Stored data entries
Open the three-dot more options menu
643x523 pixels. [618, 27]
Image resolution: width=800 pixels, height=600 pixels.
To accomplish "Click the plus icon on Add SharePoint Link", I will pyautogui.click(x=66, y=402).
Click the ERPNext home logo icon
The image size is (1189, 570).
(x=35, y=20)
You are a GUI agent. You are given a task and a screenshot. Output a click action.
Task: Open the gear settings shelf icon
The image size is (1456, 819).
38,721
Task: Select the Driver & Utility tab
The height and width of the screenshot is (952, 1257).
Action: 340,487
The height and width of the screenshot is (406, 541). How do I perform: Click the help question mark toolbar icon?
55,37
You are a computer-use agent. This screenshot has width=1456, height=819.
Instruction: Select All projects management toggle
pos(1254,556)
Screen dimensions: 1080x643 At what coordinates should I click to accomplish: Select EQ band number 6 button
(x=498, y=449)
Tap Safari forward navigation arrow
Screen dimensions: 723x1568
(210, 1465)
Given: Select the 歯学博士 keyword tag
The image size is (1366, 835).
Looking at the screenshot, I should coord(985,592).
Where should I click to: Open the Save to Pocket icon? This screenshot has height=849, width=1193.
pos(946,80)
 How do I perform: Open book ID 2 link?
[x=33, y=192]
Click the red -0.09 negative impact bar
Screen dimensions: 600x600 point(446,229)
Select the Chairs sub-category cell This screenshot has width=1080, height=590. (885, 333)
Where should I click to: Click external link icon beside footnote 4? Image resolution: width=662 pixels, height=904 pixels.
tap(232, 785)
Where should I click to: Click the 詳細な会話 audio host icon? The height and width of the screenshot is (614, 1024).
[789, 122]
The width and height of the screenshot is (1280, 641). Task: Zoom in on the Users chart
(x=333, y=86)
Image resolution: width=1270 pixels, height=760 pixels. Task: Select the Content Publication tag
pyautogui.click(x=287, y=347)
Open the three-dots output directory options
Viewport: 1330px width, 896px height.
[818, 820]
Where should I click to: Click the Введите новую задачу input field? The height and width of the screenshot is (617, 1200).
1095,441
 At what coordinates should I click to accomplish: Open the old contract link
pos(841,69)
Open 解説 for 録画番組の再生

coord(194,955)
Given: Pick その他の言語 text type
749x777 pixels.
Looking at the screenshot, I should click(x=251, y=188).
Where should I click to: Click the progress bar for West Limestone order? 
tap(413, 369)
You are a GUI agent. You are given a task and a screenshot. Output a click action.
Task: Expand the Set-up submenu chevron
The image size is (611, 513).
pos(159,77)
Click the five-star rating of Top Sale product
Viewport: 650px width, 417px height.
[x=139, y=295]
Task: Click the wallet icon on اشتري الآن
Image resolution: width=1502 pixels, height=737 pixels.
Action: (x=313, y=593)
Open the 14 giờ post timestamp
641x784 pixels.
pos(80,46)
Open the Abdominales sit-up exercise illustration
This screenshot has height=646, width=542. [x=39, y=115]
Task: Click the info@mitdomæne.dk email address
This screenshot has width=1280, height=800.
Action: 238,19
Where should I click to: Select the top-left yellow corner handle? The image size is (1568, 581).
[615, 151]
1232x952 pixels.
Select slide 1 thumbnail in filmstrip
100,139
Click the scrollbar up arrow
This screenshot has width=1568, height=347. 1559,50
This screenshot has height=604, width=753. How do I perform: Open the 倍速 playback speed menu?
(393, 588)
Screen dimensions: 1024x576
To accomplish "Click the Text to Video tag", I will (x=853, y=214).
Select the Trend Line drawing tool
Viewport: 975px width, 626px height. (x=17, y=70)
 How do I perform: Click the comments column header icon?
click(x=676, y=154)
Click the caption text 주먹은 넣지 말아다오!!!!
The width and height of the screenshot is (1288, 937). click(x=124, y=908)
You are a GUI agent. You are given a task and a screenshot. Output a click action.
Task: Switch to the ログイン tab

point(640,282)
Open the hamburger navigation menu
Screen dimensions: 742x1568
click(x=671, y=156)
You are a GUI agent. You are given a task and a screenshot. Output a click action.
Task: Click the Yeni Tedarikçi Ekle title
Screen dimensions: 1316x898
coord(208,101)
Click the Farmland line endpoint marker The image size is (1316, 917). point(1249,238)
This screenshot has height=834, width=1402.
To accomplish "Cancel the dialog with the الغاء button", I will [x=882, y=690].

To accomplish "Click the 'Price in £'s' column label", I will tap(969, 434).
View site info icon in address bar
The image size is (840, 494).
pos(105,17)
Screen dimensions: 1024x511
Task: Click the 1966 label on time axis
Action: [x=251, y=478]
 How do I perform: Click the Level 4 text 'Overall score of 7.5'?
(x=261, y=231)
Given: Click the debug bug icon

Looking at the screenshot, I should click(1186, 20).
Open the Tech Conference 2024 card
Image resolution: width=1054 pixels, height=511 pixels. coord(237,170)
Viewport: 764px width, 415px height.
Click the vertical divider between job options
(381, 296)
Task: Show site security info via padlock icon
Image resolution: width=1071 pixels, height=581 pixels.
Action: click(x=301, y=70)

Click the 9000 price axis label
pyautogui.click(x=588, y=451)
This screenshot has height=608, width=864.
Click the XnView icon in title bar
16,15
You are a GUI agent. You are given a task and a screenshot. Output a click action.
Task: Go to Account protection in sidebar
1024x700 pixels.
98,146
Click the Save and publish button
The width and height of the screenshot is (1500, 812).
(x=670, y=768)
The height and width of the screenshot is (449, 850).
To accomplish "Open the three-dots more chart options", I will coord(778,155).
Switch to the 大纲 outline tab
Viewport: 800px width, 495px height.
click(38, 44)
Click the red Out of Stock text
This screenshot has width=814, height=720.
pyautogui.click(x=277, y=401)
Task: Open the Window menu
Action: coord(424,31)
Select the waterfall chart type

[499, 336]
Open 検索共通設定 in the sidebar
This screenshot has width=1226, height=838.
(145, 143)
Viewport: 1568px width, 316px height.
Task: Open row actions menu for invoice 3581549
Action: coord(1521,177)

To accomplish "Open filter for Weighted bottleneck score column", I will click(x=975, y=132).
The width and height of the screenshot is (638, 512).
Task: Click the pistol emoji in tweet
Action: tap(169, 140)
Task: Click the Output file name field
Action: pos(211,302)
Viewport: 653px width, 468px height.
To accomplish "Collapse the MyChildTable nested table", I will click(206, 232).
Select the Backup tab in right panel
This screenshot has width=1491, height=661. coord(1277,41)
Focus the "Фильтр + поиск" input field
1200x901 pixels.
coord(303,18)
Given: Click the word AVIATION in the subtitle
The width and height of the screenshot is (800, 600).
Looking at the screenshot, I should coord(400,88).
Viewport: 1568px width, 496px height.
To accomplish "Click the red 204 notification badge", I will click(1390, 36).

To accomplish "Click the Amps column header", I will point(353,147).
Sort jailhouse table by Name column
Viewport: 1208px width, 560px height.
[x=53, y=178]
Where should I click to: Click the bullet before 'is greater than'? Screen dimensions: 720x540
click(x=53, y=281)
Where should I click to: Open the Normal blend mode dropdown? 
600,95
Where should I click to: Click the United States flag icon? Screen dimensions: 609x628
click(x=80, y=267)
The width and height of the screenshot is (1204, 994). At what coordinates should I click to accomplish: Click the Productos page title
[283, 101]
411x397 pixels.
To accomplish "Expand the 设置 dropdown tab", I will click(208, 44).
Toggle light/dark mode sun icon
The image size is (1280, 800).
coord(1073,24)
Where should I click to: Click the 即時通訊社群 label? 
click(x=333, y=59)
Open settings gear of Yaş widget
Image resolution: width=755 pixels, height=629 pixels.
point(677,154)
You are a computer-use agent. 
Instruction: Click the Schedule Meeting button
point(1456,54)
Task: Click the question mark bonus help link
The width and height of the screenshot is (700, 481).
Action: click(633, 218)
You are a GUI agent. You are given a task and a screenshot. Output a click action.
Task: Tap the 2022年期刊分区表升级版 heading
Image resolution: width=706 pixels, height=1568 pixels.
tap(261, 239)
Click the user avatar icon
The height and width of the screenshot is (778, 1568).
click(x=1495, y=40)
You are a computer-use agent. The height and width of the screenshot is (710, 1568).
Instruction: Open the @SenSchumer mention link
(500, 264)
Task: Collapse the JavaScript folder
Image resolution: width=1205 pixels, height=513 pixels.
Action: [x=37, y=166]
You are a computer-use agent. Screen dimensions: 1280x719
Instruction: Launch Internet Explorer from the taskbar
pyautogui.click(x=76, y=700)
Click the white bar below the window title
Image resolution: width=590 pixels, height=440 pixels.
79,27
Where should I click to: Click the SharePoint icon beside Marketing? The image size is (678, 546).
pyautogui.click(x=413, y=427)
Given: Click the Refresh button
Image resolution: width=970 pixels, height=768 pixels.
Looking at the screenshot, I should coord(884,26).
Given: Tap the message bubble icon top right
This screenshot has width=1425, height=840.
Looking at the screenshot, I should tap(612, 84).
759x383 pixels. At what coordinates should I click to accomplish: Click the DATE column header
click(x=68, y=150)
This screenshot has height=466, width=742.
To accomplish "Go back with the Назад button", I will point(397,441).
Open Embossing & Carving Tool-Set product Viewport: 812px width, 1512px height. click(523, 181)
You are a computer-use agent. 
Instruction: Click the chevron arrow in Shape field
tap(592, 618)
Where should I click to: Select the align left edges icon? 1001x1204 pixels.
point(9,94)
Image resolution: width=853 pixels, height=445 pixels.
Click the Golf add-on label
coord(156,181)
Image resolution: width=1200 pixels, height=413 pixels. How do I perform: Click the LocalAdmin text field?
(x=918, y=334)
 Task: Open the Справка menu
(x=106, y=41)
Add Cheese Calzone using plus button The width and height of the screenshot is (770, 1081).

Problem to solve
Starting from the records above, copy each line where the string "table" is found.

Response below
To accomplish "Collapse the MyChildTable nested table", I will click(206, 232).
Sort jailhouse table by Name column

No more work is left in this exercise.